By Healthcare Finance Staff

The Department of Health and Human Services has proposed conflict of interest and certification rules for navigators and other consumer assisters in federal and state partnership insurance exchanges -- and also proposed a rule that would likely prohibit state attempts to restrict navigators to only licensed brokers and agents.

Under the proposal, navigators cannot be employed by health insurers, issuers of stop-loss insurance for self-funded plans, or their subsidiaries, although they would be permitted to sell other forms of insurance, such as life and disability plans.

Navigators, as individuals or organizations, would have to make several conflict of interest disclosures to the exchanges and consumers, listing any lines of non-health or stop-loss insurance business and any employment with health or stop-loss insurers during the last five years.

The rules would allow insurance agents and brokers to serve as navigators, absent financial ties to health insurers, in federal, partnership and state exchanges -- but states apparently could not require navigators to be regulated as licensed brokers or to carry professional liability insurance.

Although the language could be clearer, Washington and Lee University health law professor Timothy Jost blogged on Health Affairs, "it presumably has implications for states that are considering background check, fingerprinting, surety bond, or other requirements that could cumulatively make attaining navigator status so burdensome that the program will not be viable."

While HHS in earlier guidances has said that navigators receiving federal grants must "meet any licensing, certification or other standards prescribed by the state or exchange, if applicable," the agency wrote in the proposed rules that "a requirement by a state or an exchange that navigators be agents and brokers or obtain errors and omissions coverage would violate [the requirement] that at least two types of entities must serve as navigators, because it would mean that only agents or brokers could be navigators."
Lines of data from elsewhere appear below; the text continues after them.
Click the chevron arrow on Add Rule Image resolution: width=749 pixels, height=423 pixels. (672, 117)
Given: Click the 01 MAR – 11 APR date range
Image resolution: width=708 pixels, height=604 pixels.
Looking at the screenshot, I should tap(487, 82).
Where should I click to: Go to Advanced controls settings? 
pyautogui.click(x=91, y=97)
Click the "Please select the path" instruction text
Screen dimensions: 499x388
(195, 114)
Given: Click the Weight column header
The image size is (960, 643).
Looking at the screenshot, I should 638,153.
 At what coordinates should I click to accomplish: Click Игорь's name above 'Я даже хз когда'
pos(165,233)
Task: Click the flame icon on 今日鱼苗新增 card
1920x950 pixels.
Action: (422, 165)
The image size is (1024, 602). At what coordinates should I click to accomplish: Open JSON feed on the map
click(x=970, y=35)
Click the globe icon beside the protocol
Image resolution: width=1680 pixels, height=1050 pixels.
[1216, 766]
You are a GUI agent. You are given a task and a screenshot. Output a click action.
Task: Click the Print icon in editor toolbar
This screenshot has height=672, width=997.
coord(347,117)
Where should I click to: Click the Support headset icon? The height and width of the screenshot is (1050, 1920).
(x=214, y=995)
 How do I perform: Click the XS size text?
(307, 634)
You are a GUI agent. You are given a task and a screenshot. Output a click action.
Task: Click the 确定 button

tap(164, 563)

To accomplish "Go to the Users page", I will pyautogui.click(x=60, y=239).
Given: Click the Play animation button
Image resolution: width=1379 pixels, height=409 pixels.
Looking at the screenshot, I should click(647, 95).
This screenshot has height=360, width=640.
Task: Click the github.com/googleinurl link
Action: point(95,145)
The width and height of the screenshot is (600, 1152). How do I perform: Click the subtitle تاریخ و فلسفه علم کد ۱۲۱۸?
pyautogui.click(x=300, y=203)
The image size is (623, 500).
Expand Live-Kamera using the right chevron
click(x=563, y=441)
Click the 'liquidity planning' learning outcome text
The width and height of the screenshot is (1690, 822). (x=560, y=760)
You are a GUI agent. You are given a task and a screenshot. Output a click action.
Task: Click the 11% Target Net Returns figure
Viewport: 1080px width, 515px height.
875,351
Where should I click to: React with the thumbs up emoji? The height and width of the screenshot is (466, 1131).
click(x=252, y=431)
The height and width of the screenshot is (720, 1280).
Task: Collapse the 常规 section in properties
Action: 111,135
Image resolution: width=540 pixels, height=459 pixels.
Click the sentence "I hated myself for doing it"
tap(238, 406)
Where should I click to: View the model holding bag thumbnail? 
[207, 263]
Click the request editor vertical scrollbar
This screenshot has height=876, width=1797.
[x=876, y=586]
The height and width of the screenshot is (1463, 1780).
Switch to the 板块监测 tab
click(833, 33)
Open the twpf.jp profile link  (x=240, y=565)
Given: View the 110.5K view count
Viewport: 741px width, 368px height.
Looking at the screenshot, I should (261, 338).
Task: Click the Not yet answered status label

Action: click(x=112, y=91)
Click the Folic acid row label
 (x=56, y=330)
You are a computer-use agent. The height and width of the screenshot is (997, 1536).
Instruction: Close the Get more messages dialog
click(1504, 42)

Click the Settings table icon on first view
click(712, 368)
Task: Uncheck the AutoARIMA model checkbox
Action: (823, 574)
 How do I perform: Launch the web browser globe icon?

Additionally, HHS said, "holding an agent or broker license is neither necessary, nor by itself sufficient, to perform the duties of a navigator, as these licenses generally do not address areas in which navigators need expertise."

With insurance exchanges possibly threatening some business for insurance brokers, some states have considered legislation that would regulate navigators as if they were licensed brokers. In Ohio, which is not creating its own HIX but will have either a federal or partnership exchange, the House of Representatives recently passed a bill, by a vote of 90-5, that would largely have the state insurance department regulate navigators with the same standards as agents and brokers.

Beyond navigators, the proposed rules also outlined certification, disclosure and certain funding limitations for in-person assistors -- an optional program the states will be running and likely not the federal exchanges -- and certified application counselors.